850. Rectangle Area II

https://leetcode.com/problems/rectangle-area-ii/

二维坐标系里有一些可能重叠的长方形，问它们形成的总面积。题目看着和skyline很像，重叠问题可以用排序+扫描线解。对每个x，求是第一条边的y去重后有效的长度。维持一个对所有x global的treemap让遍历到的所有y在里头排好序，长方形第一条竖边的入+1出-1; 第二条边反过来，入-1出+1，用于去除第一条边的记录, 遍历到sum > 0时记录下y和上个遍历的y差作为有效长度。比如两个有重叠的第一条边会成为[1 1 -1 -1], 那么[1 1], [1-1]和[-1-1]之间长度都会成功算入。
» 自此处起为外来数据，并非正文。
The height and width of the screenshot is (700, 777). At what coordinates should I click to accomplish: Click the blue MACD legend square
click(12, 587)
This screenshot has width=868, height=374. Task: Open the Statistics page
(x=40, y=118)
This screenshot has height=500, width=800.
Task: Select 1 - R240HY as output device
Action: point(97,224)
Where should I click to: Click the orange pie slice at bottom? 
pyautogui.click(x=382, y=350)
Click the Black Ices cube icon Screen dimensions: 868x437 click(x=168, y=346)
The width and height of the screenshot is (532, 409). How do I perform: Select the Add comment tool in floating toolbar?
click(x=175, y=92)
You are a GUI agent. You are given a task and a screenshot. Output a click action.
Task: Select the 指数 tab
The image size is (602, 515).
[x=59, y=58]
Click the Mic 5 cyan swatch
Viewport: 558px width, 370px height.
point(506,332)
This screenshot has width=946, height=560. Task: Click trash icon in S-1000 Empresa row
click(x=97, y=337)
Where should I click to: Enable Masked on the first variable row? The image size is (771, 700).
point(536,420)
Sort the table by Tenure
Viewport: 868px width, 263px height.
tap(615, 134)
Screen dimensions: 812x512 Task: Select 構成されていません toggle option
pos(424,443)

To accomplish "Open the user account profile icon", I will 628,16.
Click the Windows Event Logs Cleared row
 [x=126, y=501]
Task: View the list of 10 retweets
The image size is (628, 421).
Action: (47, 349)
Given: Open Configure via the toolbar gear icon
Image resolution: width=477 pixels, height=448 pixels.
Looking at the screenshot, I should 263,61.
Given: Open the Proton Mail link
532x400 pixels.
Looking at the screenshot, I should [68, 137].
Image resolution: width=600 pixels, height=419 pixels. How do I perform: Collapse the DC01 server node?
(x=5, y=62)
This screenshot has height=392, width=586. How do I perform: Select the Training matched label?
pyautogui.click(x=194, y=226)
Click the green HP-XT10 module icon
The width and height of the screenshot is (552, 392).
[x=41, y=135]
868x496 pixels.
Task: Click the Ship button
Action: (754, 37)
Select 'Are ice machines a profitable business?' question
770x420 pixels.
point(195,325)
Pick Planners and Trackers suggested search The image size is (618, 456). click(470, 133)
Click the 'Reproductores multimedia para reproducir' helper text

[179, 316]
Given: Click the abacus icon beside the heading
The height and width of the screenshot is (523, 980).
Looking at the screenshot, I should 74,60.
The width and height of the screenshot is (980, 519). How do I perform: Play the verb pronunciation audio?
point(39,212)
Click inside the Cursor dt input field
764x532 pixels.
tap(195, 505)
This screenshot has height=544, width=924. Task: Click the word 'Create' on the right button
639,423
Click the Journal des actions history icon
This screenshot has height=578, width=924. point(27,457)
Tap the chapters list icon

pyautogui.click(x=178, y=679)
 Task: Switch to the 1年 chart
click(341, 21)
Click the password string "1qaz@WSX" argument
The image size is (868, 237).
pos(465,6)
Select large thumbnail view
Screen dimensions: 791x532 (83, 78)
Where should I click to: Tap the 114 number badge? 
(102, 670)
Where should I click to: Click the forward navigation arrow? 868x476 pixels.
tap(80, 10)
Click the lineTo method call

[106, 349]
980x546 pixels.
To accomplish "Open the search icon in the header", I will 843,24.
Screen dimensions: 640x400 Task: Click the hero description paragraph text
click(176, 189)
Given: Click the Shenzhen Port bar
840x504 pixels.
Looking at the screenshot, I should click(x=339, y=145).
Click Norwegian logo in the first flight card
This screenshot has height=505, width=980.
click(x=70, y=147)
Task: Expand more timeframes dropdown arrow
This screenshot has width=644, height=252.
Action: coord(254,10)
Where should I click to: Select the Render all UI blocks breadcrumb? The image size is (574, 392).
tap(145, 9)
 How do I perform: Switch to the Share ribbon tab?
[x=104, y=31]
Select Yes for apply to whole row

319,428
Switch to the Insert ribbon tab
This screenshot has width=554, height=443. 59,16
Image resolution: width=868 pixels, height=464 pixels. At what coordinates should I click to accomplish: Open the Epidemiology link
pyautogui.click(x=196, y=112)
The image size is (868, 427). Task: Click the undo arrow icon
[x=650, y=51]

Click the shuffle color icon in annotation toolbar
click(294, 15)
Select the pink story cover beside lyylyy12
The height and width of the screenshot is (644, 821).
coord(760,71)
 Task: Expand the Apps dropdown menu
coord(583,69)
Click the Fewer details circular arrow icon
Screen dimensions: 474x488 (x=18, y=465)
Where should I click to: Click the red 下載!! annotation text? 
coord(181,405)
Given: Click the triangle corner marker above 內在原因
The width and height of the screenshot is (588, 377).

如果当前x没有新长方形，那遍历求和会不断把所有可能的y置为0，比如例子中两个第二条边并入 [1(-1) 1(-1) -1(1) -1(1)]。

参考自这。

/*
 * @lc app=leetcode id=850 lang=cpp
 *
 * [850] Rectangle Area II
 *
 * https://leetcode.com/problems/rectangle-area-ii/description/
 *
 * algorithms
 * Hard (45.33%)
 * Likes:    213
 * Dislikes: 23
 * Total Accepted:    8K
 * Total Submissions: 17.5K
 * Testcase Example:  '[[0,0,2,2],[1,0,2,3],[1,0,3,1]]'
 *
 * We are given a list of (axis-aligned) rectangles.  Each rectangle[i] = [x1,
 * y1, x2, y2] , where (x1, y1) are the coordinates of the bottom-left corner,
 * and (x2, y2) are the coordinates of the top-right corner of the ith
 * rectangle.
 * 
 * Find the total area covered by all rectangles in the plane.  Since the
 * answer may be too large, return it modulo 10^9 + 7.
 * 
 * 
 * 
 * Example 1:
 * 
 * 
 * Input: [[0,0,2,2],[1,0,2,3],[1,0,3,1]]
 * Output: 6
 * Explanation: As illustrated in the picture.
 * 
 * 
 * Example 2:
 * 
 * 
 * Input: [[0,0,1000000000,1000000000]]
 * Output: 49
 * Explanation: The answer is 10^18 modulo (10^9 + 7), which is (10^9)^2 =
 * (-7)^2 = 49.
 * 
 * 
 * Note:
 * 
 * 
 * 1 <= rectangles.length <= 200
 * rectanges[i].length = 4
 * 0 <= rectangles[i][j] <= 10^9
 * The total area covered by all rectangles will never exceed 2^63 - 1 and thus
 * will fit in a 64-bit signed integer.
 * 
 */
class Solution {
public:
    class Point {
    public:
        int x, y, val;
        Point(int x, int y, int val): x(x), y(y), val(val) {}
    };
    int rectangleArea(vector<vector<int>>& rectangles) {
        const int M = 1000000007;
        vector<Point> points;
        for (const auto &r : rectangles) {
            points.push_back(Point(r[0], r[1], 1));
            points.push_back(Point(r[0], r[3], -1));
            points.push_back(Point(r[2], r[1], -1));
            points.push_back(Point(r[2], r[3], 1));
        }
        sort(points.begin(), points.end(), [](Point &a, Point &b) {
            return a.x < b.x;
        });
        const auto cal_y = [](map<int, int> &m) {
            int res = 0, pre = -1, sum = 0;
            for (const auto &p : m) {
                if (sum > 0) res += p.first - pre;
                sum += p.second;
                pre = p.first;
            }
            return res;
        };
        map<int, int> m;
        const int N = points.size();
        int pre_x = -1, pre_y = -1, res = 0;
        for (int i = 0; i < N; ++i) {
            Point &p = points[i];
            if (!m.count(p.y)) m[p.y] = 0;
            m[p.y] += p.val;
            if (i == N - 1 || points[i + 1].x > p.x) {
                if (pre_x > -1) {
                    res += ((long)pre_y * (p.x - pre_x)) % M;
                    res %= M;
                }
                pre_y = cal_y(m);
                pre_x = p.x;
            }

        }
        return res;
    }
};